Registered: 10/30/19
Posts: 2
Loc: Pittsburgh, PA
I really appreciate everyone's honest advice. This seems to be a great forum, with a lot of helpful and knowledgeable folks.

Upon considering all of your advice, I have decided to shelve a Whitney attempt for some point in the future when I have more experience, and during a season in which weather will be more favorable. I did consult with the guide service mentioned, and the gentleman I spoke with made it sound like a great outfit, should I decide to go guided at a later date.

I did want to chime back in and answer some of the questions you have raised during this discussion.

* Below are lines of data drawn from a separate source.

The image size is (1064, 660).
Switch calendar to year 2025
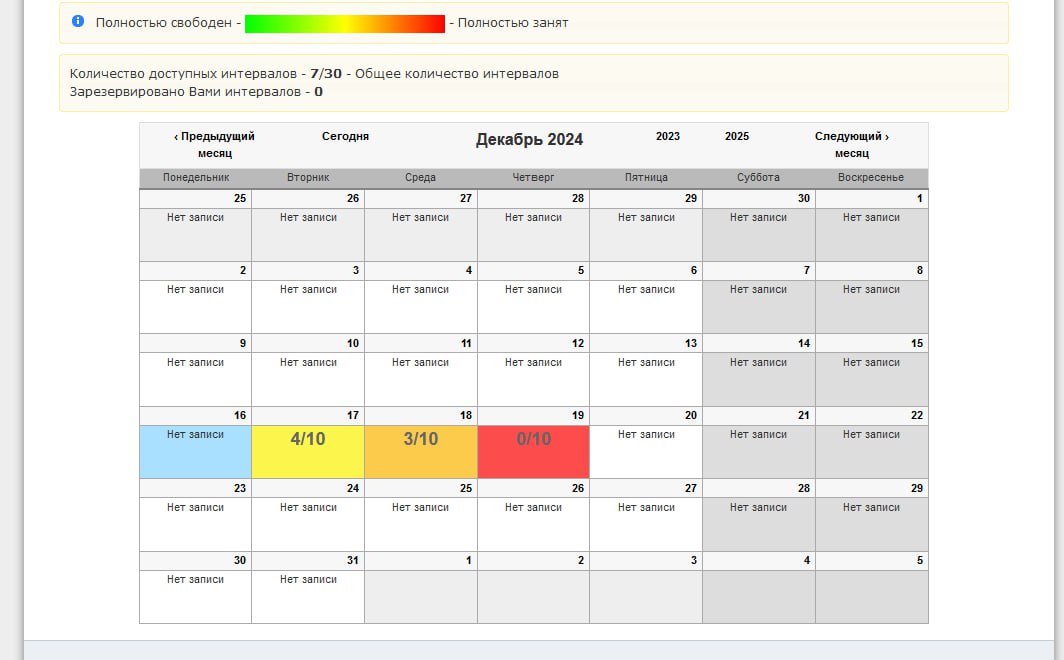point(737,136)
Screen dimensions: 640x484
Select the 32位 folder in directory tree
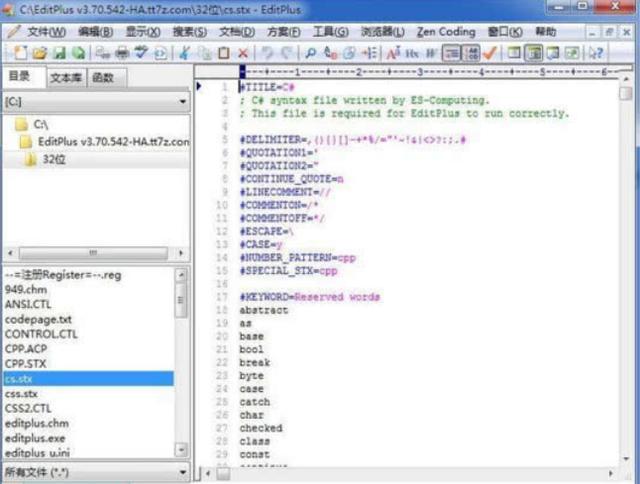pyautogui.click(x=52, y=160)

So far as my local adventure club is concerned, I am very lucky to be a member of such a great organization, in such an unlikely place as Pittsburgh. The club has been in existence since 1947, and has put on the mountaineering school annually for a quite a long time, so there are a plethora of experienced winter mountaineers able to take each year's class on graduation trips to various summits without the aid of professional guides. Some of the more serious individuals, have bagged difficult summits in the Alps and the Himalaya, so there is no shortage of very experienced folks willing to donate their time and knowledge. I don't wish to sound too arrogant about my club, as I myself am nothing special among these giants, but we have many club members who have since moved from Pittsburgh to go out west, and they all say they have been unable to find anything like the club we have here back home. So, I am very lucky indeed.

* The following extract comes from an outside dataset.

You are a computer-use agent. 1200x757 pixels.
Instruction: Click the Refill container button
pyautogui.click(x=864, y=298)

Speaking of former club members who moved out west, I am in communication with an individual now living in Los Angeles, about a possible Mt. Baldy attempt for my trip. He warns that although it has been dry recently, that if there is much snow, Mt. Baldy would also require a full alpine kit and relevant experience in using it. So, I definitely have some more research and weather watching to do for that potentiality.

As to my aviation experience and previous exposure to altitude, all of the flying I have done as a pilot, has been in unpressurized general aviation aircraft. The highest altitude I can remember being at (uh-oh), was a cross-country instrument flight in which I filed for 9,000 ft MSL, and en-route, requested that I bump up to 10,000 ft. FAA regulations state for unpressurized aircraft, that at altitudes between 10,000-12,000 ft MSL, a pilot must use supplemental oxygen if flight is to occur within that range for longer than 30 minutes. Above 12,000 ft MSL, the pilot must continuously be on supplemental oxygen. None of the planes I have ever flown had supplemental oxygen, and all of their service ceilings would have been near the 10,000-12,000 ft mark anyway.

I haven't strained or physically exerted my body at altitudes above 12,000 ft before, although if it's worth anything, I have never experienced any significant or very noticeable negative effects from the altitudes I have been at. I can always notice that something is somehow different with the air, deep breaths aren't nearly as satisfying and restoring, I see how I become winded more quickly, and how my performance isn't nearly as great as it would be at home, at a much lower altitude. However, I have been lucky to avoid some of the symptoms I have seen with my friends on trips between 8-11,000ft, which include splitting headaches, nausea, and lethargy. I do not allow this fact to let me discount the serious nature with which hypoxia and altitude sickness should always be treated however, as my pilot training taught me well.


"The Freedom of the Hills" is my new Bible, so I am on the path. I thank you all again for all your thoughtful advice, and I look forward to lurking in this great forum, until the day when maybe I can offer some mountaineering advice of my own.